Task #2968
open
Password expiration will not process user in excluded state
0%
Description
Long running task PasswordExpiredTaskExecutor doesn't process users in excluded state.
We want also for this kind of users set this flag into end system.
Please it is possible update the LRT PasswordExpiredTaskExecutor that also users in excluded state will be included :)
Related issues
Updated by Ondřej Kopr about 3 years ago
Now doesn't exist simple workaround that process excluded users :( only project specific LRT
Updated by Radek Tomiška about 3 years ago
Lookout: Excluded users = Inactive users (see #1724). Are you sure, you want to notify inactive users?

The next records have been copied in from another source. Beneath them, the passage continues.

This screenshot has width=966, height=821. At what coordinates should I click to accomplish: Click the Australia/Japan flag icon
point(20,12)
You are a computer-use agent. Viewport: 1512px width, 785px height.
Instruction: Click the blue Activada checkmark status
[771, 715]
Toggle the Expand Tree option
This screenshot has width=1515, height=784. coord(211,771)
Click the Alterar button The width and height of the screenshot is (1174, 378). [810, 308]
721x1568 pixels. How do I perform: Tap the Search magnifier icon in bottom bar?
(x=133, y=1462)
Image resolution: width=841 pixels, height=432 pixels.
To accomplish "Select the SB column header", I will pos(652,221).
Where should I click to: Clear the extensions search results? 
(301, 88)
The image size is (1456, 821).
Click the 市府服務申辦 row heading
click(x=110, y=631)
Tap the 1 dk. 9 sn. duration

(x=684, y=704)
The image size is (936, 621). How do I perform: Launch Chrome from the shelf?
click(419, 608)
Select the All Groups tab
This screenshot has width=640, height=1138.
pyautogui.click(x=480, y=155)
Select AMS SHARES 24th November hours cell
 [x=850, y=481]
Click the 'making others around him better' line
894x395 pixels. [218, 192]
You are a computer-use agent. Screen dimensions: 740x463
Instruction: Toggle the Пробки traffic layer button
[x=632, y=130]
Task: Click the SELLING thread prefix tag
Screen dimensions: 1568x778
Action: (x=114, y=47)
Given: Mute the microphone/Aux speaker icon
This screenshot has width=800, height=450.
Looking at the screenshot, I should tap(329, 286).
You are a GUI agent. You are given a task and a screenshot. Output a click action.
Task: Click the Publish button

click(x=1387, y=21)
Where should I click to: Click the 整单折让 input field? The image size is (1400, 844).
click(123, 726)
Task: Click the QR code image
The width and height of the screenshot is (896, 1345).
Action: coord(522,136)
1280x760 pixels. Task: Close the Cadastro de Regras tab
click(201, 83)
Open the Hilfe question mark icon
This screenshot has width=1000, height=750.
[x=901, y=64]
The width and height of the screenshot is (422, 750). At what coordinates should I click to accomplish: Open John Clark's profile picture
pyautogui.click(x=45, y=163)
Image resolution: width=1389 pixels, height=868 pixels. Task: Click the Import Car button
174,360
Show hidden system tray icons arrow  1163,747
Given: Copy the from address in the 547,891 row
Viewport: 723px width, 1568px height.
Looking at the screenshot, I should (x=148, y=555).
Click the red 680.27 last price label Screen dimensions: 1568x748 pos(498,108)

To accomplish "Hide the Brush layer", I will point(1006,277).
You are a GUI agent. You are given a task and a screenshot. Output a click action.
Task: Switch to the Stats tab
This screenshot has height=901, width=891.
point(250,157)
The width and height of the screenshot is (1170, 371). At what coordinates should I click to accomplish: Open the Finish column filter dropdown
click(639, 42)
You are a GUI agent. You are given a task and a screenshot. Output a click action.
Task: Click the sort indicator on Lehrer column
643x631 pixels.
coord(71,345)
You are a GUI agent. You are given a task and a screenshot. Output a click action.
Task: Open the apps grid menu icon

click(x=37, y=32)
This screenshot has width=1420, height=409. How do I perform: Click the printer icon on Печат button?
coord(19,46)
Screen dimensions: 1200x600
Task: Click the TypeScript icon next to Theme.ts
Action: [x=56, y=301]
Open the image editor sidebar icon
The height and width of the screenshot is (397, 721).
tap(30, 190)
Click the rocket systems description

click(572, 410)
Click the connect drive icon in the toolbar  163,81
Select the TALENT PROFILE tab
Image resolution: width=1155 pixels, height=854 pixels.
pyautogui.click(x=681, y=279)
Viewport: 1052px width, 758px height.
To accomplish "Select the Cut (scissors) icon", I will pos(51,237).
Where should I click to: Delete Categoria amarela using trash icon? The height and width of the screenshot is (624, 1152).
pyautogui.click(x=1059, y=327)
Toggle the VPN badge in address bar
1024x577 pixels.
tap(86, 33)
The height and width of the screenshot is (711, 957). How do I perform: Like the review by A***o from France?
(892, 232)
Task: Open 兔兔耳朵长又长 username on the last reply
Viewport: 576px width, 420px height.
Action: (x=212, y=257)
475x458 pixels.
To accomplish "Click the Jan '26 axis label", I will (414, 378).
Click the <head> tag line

Updated by Radek Tomiška about 3 years ago
- Related to Task #1724: Filtering and labeling of excluded users added
Updated by Vladimír Kotýnek about 3 years ago
The LRT won't process "manually disabled" or "left" or any "disabled" identities too. Funny thing is that the LRT processes them after they are switched back to "valid" state. The disabled identities are not present in the queue of the LRT. This might cause situations where an employee quits a job in organization and is rehired later (e.g. after few years) or returns after "exclusion", her/his identity is enabled by sync of HR system and HR processes and after that she/he receives a notification about password expiration.
I would be very careful when implementing this change because after deploying it CzechIdM might send a lot of unwanted notifications. There will be plenty of disabled identities with expired password which are not present in the LRT's queue.
Also I don't think it's a good idea to notify disabled users. I understand your need to do the provisioning on the account regardless of the identity state.